(Stored records)
───
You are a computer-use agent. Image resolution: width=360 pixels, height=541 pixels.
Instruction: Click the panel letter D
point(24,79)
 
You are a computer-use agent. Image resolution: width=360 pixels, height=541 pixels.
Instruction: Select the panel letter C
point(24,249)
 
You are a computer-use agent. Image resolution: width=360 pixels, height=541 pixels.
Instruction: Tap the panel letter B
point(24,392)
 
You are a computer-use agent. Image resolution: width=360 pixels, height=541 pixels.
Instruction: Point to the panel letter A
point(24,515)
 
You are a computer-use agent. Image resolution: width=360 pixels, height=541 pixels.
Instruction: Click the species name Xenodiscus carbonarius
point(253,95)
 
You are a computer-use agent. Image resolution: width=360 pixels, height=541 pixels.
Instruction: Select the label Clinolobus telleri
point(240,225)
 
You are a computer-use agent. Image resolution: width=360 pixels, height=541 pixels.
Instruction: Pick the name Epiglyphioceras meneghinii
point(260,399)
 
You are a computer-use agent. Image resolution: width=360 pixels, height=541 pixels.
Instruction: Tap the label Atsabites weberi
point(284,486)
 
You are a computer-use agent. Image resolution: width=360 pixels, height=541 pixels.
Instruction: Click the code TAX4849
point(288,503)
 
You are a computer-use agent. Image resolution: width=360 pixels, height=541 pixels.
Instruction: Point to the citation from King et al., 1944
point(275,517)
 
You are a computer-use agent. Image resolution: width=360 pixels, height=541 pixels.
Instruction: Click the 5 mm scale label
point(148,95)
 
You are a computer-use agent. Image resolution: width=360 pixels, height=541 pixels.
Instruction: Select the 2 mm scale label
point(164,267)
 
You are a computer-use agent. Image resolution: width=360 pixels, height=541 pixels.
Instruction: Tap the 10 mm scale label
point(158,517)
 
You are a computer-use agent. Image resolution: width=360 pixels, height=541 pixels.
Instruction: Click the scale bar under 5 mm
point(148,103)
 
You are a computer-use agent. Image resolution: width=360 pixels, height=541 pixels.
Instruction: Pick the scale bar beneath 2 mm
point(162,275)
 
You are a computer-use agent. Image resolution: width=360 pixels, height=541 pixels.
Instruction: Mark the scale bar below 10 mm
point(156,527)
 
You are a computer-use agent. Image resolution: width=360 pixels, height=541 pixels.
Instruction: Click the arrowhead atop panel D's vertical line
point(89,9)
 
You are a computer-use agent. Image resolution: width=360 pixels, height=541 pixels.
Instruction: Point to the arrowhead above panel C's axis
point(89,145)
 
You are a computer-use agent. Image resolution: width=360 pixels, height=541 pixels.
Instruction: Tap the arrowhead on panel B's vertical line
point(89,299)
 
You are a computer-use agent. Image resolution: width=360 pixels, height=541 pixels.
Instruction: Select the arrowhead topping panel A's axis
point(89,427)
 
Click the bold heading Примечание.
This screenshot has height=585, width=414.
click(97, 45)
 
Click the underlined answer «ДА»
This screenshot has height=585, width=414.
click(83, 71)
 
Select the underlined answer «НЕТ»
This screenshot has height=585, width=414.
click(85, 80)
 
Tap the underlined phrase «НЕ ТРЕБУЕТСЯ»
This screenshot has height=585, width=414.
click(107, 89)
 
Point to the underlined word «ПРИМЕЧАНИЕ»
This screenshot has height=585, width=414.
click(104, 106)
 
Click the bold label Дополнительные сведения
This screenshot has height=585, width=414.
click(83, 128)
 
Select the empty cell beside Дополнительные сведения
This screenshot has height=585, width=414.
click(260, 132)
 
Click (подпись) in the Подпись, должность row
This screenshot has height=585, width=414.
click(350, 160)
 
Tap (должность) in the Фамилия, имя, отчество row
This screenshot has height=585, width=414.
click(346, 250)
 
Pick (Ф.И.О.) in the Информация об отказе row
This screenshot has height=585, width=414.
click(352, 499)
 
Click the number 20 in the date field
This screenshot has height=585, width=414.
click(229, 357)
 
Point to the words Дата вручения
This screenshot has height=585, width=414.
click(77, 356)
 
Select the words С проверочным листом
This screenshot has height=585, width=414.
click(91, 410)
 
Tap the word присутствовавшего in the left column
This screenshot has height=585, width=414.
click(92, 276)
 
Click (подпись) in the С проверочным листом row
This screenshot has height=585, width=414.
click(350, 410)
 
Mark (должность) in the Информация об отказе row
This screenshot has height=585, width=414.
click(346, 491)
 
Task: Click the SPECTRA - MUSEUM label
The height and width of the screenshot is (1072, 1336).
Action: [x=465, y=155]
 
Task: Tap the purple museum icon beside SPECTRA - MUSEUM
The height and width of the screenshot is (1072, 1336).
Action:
───
■ YOUR TASK ■
Give every line of the material above as a JSON array of strings, one string per line, leaving out the blank lines.

■ RESULT ■
[
  "You are a computer-use agent. Image resolution: width=360 pixels, height=541 pixels.",
  "Instruction: Click the panel letter D",
  "point(24,79)",
  "You are a computer-use agent. Image resolution: width=360 pixels, height=541 pixels.",
  "Instruction: Select the panel letter C",
  "point(24,249)",
  "You are a computer-use agent. Image resolution: width=360 pixels, height=541 pixels.",
  "Instruction: Tap the panel letter B",
  "point(24,392)",
  "You are a computer-use agent. Image resolution: width=360 pixels, height=541 pixels.",
  "Instruction: Point to the panel letter A",
  "point(24,515)",
  "You are a computer-use agent. Image resolution: width=360 pixels, height=541 pixels.",
  "Instruction: Click the species name Xenodiscus carbonarius",
  "point(253,95)",
  "You are a computer-use agent. Image resolution: width=360 pixels, height=541 pixels.",
  "Instruction: Select the label Clinolobus telleri",
  "point(240,225)",
  "You are a computer-use agent. Image resolution: width=360 pixels, height=541 pixels.",
  "Instruction: Pick the name Epiglyphioceras meneghinii",
  "point(260,399)",
  "You are a computer-use agent. Image resolution: width=360 pixels, height=541 pixels.",
  "Instruction: Tap the label Atsabites weberi",
  "point(284,486)",
  "You are a computer-use agent. Image resolution: width=360 pixels, height=541 pixels.",
  "Instruction: Click the code TAX4849",
  "point(288,503)",
  "You are a computer-use agent. Image resolution: width=360 pixels, height=541 pixels.",
  "Instruction: Point to the citation from King et al., 1944",
  "point(275,517)",
  "You are a computer-use agent. Image resolution: width=360 pixels, height=541 pixels.",
  "Instruction: Click the 5 mm scale label",
  "point(148,95)",
  "You are a computer-use agent. Image resolution: width=360 pixels, height=541 pixels.",
  "Instruction: Select the 2 mm scale label",
  "point(164,267)",
  "You are a computer-use agent. Image resolution: width=360 pixels, height=541 pixels.",
  "Instruction: Tap the 10 mm scale label",
  "point(158,517)",
  "You are a computer-use agent. Image resolution: width=360 pixels, height=541 pixels.",
  "Instruction: Click the scale bar under 5 mm",
  "point(148,103)",
  "You are a computer-use agent. Image resolution: width=360 pixels, height=541 pixels.",
  "Instruction: Pick the scale bar beneath 2 mm",
  "point(162,275)",
  "You are a computer-use agent. Image resolution: width=360 pixels, height=541 pixels.",
  "Instruction: Mark the scale bar below 10 mm",
  "point(156,527)",
  "You are a computer-use agent. Image resolution: width=360 pixels, height=541 pixels.",
  "Instruction: Click the arrowhead atop panel D's vertical line",
  "point(89,9)",
  "You are a computer-use agent. Image resolution: width=360 pixels, height=541 pixels.",
  "Instruction: Point to the arrowhead above panel C's axis",
  "point(89,145)",
  "You are a computer-use agent. Image resolution: width=360 pixels, height=541 pixels.",
  "Instruction: Tap the arrowhead on panel B's vertical line",
  "point(89,299)",
  "You are a computer-use agent. Image resolution: width=360 pixels, height=541 pixels.",
  "Instruction: Select the arrowhead topping panel A's axis",
  "point(89,427)",
  "Click the bold heading Примечание.",
  "This screenshot has height=585, width=414.",
  "click(97, 45)",
  "Click the underlined answer «ДА»",
  "This screenshot has height=585, width=414.",
  "click(83, 71)",
  "Select the underlined answer «НЕТ»",
  "This screenshot has height=585, width=414.",
  "click(85, 80)",
  "Tap the underlined phrase «НЕ ТРЕБУЕТСЯ»",
  "This screenshot has height=585, width=414.",
  "click(107, 89)",
  "Point to the underlined word «ПРИМЕЧАНИЕ»",
  "This screenshot has height=585, width=414.",
  "click(104, 106)",
  "Click the bold label Дополнительные сведения",
  "This screenshot has height=585, width=414.",
  "click(83, 128)",
  "Select the empty cell beside Дополнительные сведения",
  "This screenshot has height=585, width=414.",
  "click(260, 132)",
  "Click (подпись) in the Подпись, должность row",
  "This screenshot has height=585, width=414.",
  "click(350, 160)",
  "Tap (должность) in the Фамилия, имя, отчество row",
  "This screenshot has height=585, width=414.",
  "click(346, 250)",
  "Pick (Ф.И.О.) in the Информация об отказе row",
  "This screenshot has height=585, width=414.",
  "click(352, 499)",
  "Click the number 20 in the date field",
  "This screenshot has height=585, width=414.",
  "click(229, 357)",
  "Point to the words Дата вручения",
  "This screenshot has height=585, width=414.",
  "click(77, 356)",
  "Select the words С проверочным листом",
  "This screenshot has height=585, width=414.",
  "click(91, 410)",
  "Tap the word присутствовавшего in the left column",
  "This screenshot has height=585, width=414.",
  "click(92, 276)",
  "Click (подпись) in the С проверочным листом row",
  "This screenshot has height=585, width=414.",
  "click(350, 410)",
  "Mark (должность) in the Информация об отказе row",
  "This screenshot has height=585, width=414.",
  "click(346, 491)",
  "Task: Click the SPECTRA - MUSEUM label",
  "The height and width of the screenshot is (1072, 1336).",
  "Action: [x=465, y=155]",
  "Task: Tap the purple museum icon beside SPECTRA - MUSEUM",
  "The height and width of the screenshot is (1072, 1336).",
  "Action:"
]